Gli studi che prendono in considerazione gli impatti ecologici invece di una semplice estrapolazione basata su estinzioni precedenti implicano una quantità di estinzioni importante ma che non si avvicina alla soglia del 75% ; per esempio anche un riscaldamento globale importante di +4° dovrebbe far estinguere un terzo circa delle specie. Tante, ma un terzo non è tre quarti.
Questo argomento è cogente -e può darsi che punti il dito su effettive debolezze della letteratura (no, non farò una review approfondita di tutta la letteratura in merito, non ho tempo né competenza). Quello che bisogna vedere però è cosa succede una volta che si sono estinte, diciamo, il 25% delle specie nel giro di pochi decenni o secoli - e quale 25% si estingue. Gli ecosistemi sono sistemi non lineari, possono collassare se perdono poche chiavi di volta; la perdita di una manciata di specie della megafauna del Pleistocene per esempio ha stravolto completamente gli ecosistemi dell’Eurasia. Come dicono S&H: «il significato dei confronti non è chiaro perché non includono le estinzioni future, sia attraverso debiti di estinzione primari che cascate secondarie. Al momento, non abbiamo conoscenze teoriche o empiriche per prevedere come le crisi di estinzione minori si trasformino in quelle maggiori, o quanto durerà il nostro attuale evento di estinzione».

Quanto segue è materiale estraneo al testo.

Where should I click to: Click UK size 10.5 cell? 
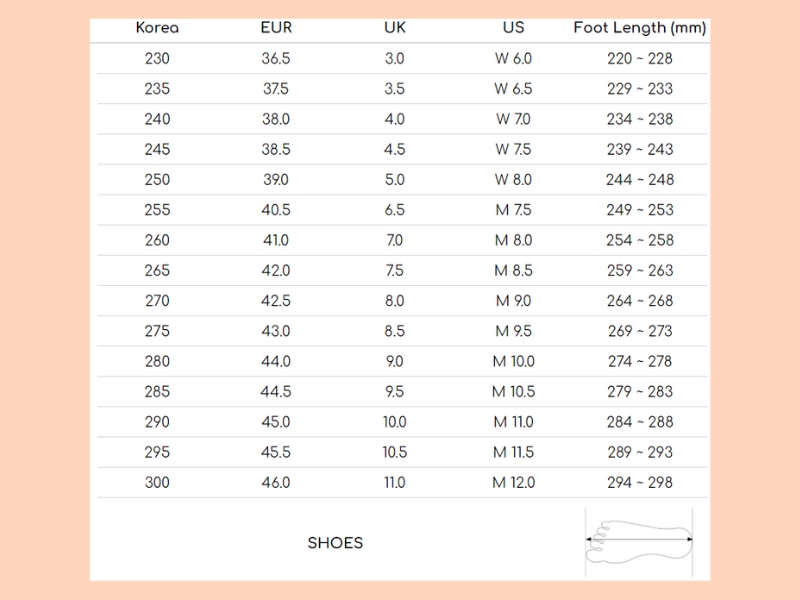394,452
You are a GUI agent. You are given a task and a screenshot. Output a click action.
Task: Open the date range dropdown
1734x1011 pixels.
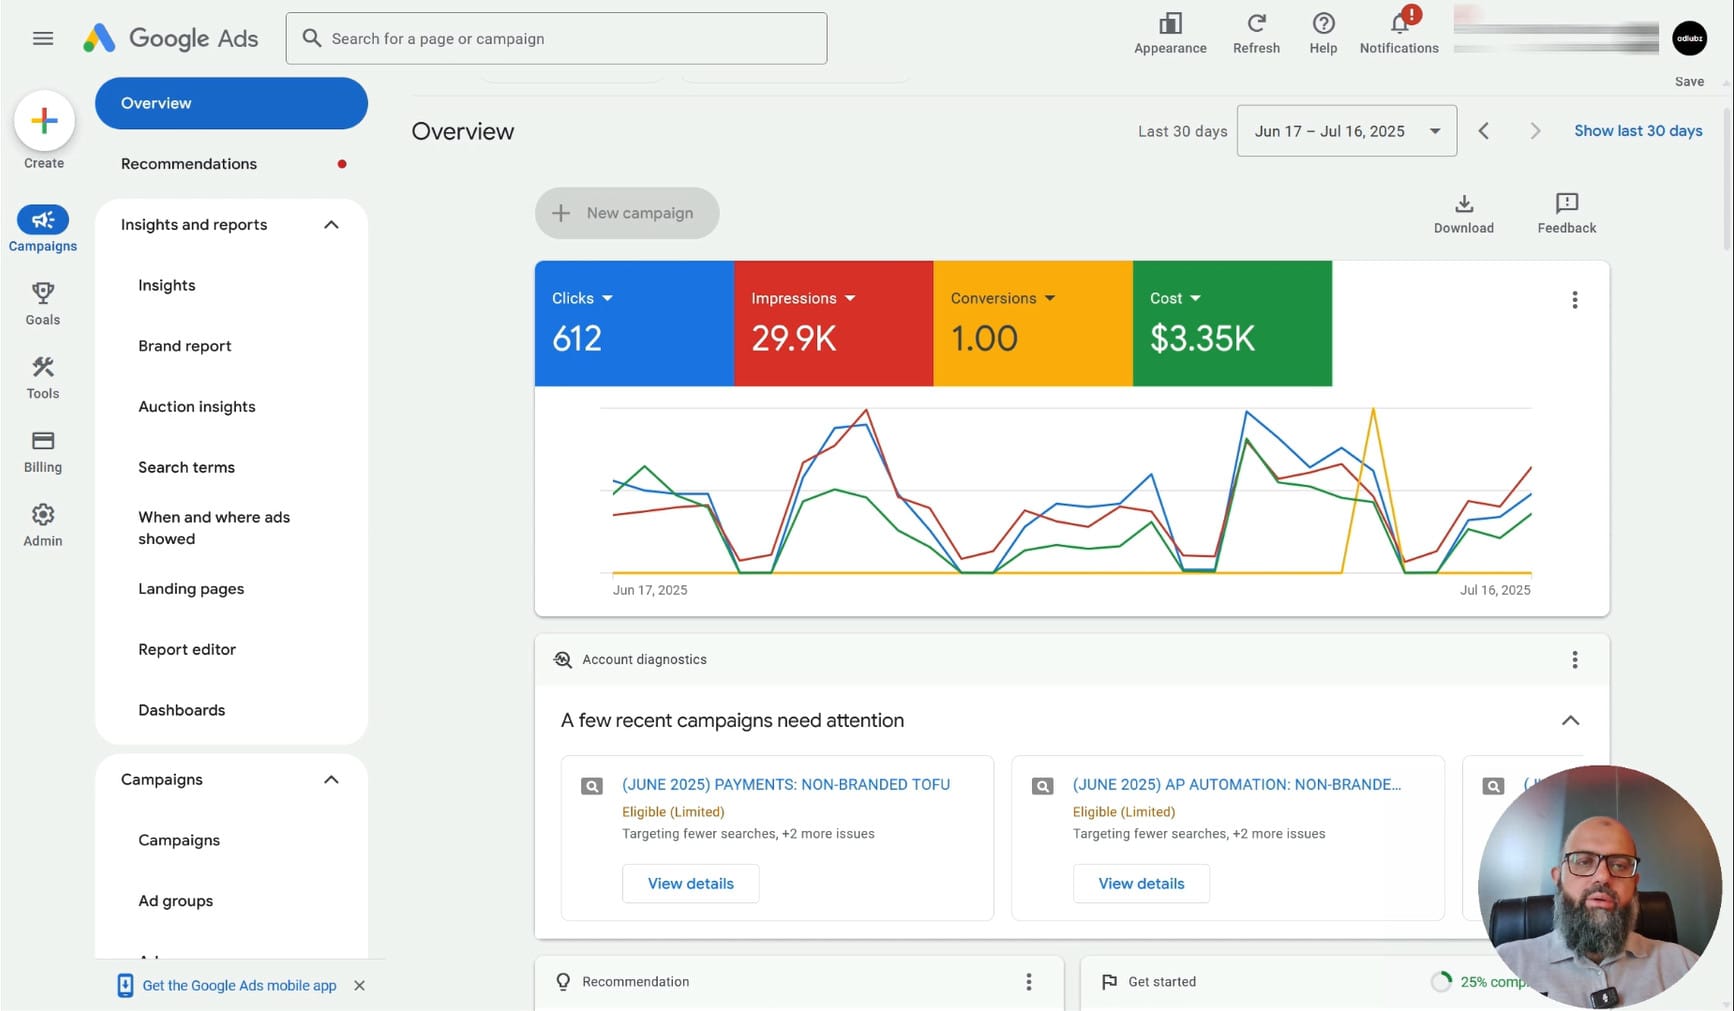pos(1346,131)
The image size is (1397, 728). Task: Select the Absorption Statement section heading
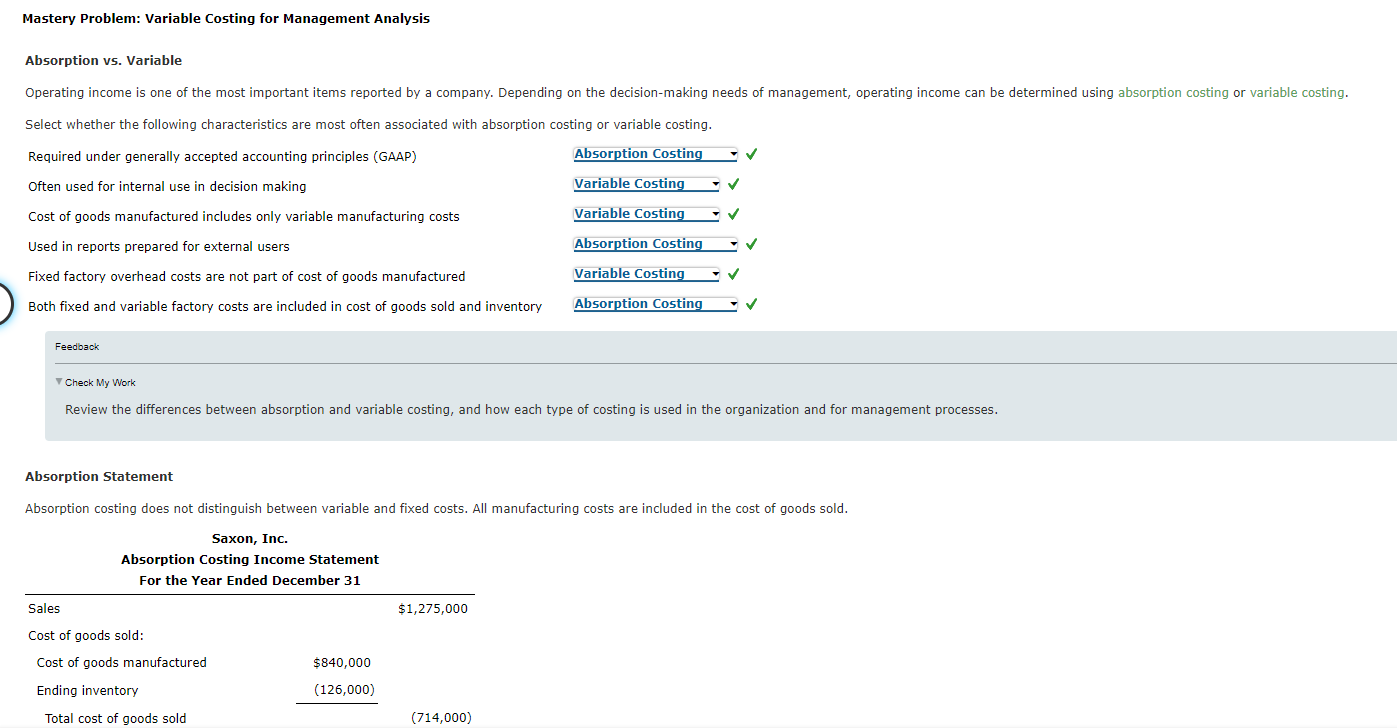(x=98, y=476)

Insomma, anche ponendo che W&S abbiano ragione, io non dormirei tranquillo lo stesso. Ha senso riflettere sul fatto che siamo o meno nella Big Sixth? Sì, se vogliamo inquadrare l’Antropocene in prospettiva geologica ed evolutiva. Personalmente ritengo abbia sempre senso mettere i puntini sulle i: se effettivamente finora abbiamo estrapolato male, sarebbe bene fare previsioni più accurate.
Ma non cambia moltissimo, se vogliamo dedurne qualcosa sull’importanza per noi, qui e ora, di quanto sta accadendo. Uno scenario in cui si estingue il 30% delle specie nei prossimi 1000 anni è comunque catastrofico. È difficile valutare un’estinzione (di massa? un po’ meno di massa?) standoci dentro. Quello che possiamo valutare è che ci sono segni di crisi globale dell’ambiente tali da mettere in ginocchio gli ecosistemi come li conosciamo – e non abbiamo nessun accenno che tali crisi stiano per passare (anzi, al contrario, visto il clima geopolitico attuale).
Ipotetici paleontologi fra 50 milioni di anni potrebbero valutare l’Antropocene come un piccolo inciampo secondario nella storia della vita - ma quello che su un grafico è una piccola gobba, nella realtà sono miriadi di vite che scompaiono.
Gli ittiosauri, del resto, si sono estinti 90 milioni di anni fa. Ben prima dell’estinzione di massa di fine Cretaceo, 66 milioni di anni fa. Non credo che questo li consoli.